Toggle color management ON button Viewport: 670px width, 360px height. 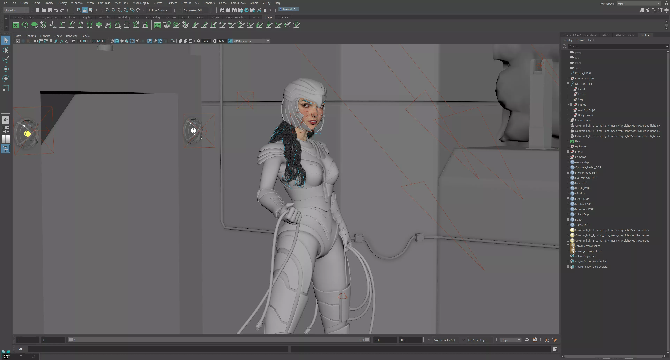point(230,41)
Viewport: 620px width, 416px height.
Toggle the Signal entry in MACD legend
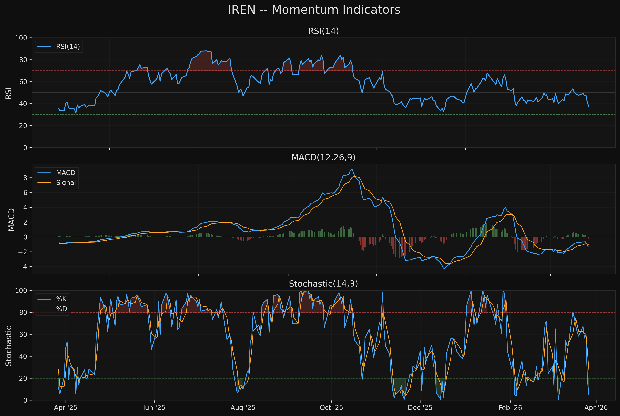[x=66, y=183]
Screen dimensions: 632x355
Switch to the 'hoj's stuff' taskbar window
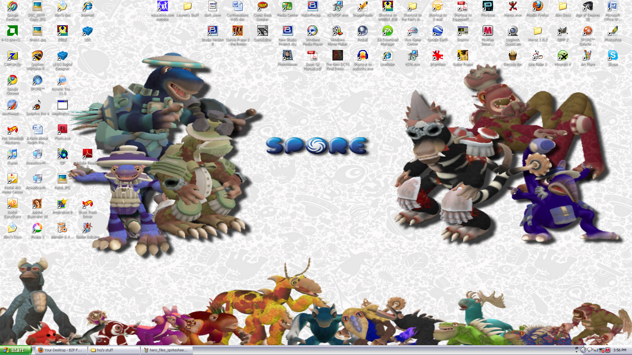(114, 350)
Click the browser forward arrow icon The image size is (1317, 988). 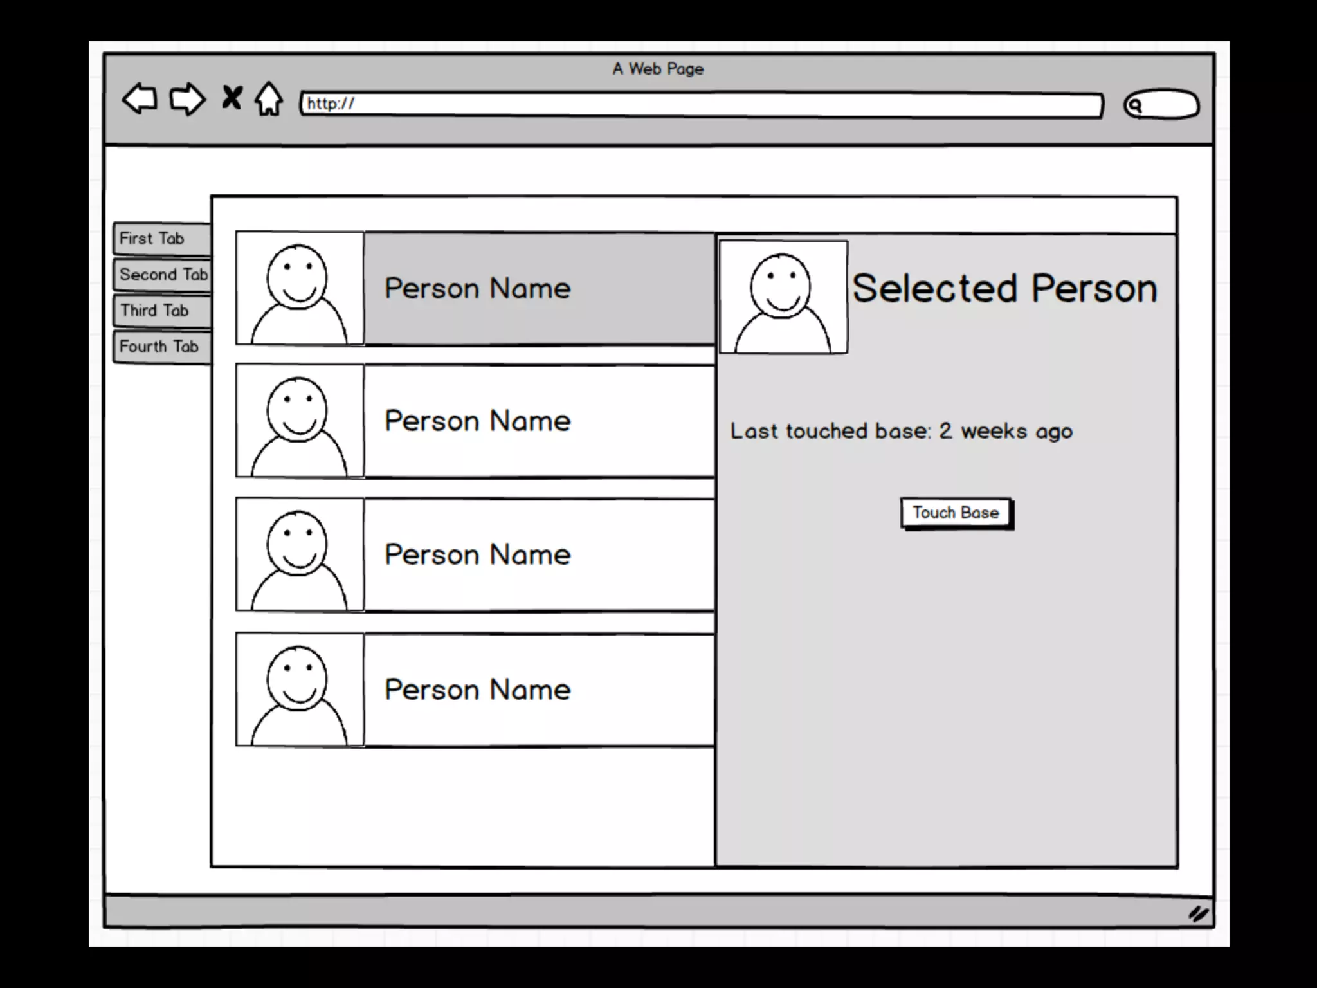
□ □ □ □ □ □ □
Restate word for word the lines from the one holding "Toggle the Signal entry in MACD legend" down through the last line of the records above, and do not include the pictures.

Toggle the Signal entry in MACD legend
[x=66, y=183]
Screen dimensions: 632x355
Switch to the 'hoj's stuff' taskbar window
(114, 350)
Click the browser forward arrow icon The image size is (1317, 988). 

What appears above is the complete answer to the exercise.